Kanye West peut-il rendre Gap cool ?

Le pari est dingue, à la hauteur de sa démesure…

« Je ne devrais probablement pas raconter ça, mais j’ai dit à l’époque à Kanye qu’il ne devrait pas passer ce deal. À mes yeux, il n’a aucun sens. Je ne vois pas comment ça pourrait marcher pour quelqu’un comme lui. Il n’est pas du genre à se fondre dans une logique d’entreprise. Et Gap est une très, très grosse entreprise. »
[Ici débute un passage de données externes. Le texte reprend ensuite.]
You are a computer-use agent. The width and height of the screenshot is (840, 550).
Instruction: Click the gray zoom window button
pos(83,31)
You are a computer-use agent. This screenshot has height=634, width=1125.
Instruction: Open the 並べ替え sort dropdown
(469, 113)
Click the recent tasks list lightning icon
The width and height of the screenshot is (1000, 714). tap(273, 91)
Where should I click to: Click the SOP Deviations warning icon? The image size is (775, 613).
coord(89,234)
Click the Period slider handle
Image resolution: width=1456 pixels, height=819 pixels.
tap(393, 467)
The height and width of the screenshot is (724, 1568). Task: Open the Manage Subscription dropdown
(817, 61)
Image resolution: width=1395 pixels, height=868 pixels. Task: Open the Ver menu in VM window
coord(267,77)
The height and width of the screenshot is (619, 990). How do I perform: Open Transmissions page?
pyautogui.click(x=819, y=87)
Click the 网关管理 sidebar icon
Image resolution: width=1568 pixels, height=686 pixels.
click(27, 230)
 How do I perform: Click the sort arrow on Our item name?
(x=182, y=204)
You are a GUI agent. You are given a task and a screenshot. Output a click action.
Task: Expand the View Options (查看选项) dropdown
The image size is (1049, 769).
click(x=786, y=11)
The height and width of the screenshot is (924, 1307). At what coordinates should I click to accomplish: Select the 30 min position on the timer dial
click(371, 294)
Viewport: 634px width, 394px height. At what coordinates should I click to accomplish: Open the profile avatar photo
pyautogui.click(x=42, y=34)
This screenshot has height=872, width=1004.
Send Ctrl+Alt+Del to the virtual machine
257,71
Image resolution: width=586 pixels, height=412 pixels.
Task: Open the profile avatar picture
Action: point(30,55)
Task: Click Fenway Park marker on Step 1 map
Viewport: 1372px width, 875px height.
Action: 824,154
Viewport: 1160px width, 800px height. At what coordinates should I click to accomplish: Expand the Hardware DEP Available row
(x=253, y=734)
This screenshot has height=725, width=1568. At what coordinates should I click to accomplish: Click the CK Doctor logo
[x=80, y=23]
« Je sais bien que sa veste s’est retrouvée en rupture de stock. Je sais bien qu’ils se sont fait 7 millions de dollars en une nuit. Mais il n’aurait pas dû passer ce deal. Et eux non plus. »

Voici en substance ce qu’a déclaré il y a quelques jours au micro de Yahoo Finance Mickey Dexler, l’ancien PDG de Gap de 1983 à 2002, concernant le fameux partenariat conclu au mois de juin 2020 entre Kanye West et la multinationale du textile basée à San Francisco.

Réputé proche de la star, son avis vaut d’autant plus que c’est sous son règne que la marque s’est muée en incontournable de la consommation de masse américaine, au même titre que McDonald’s, Coca-Cola et le Super Bowl.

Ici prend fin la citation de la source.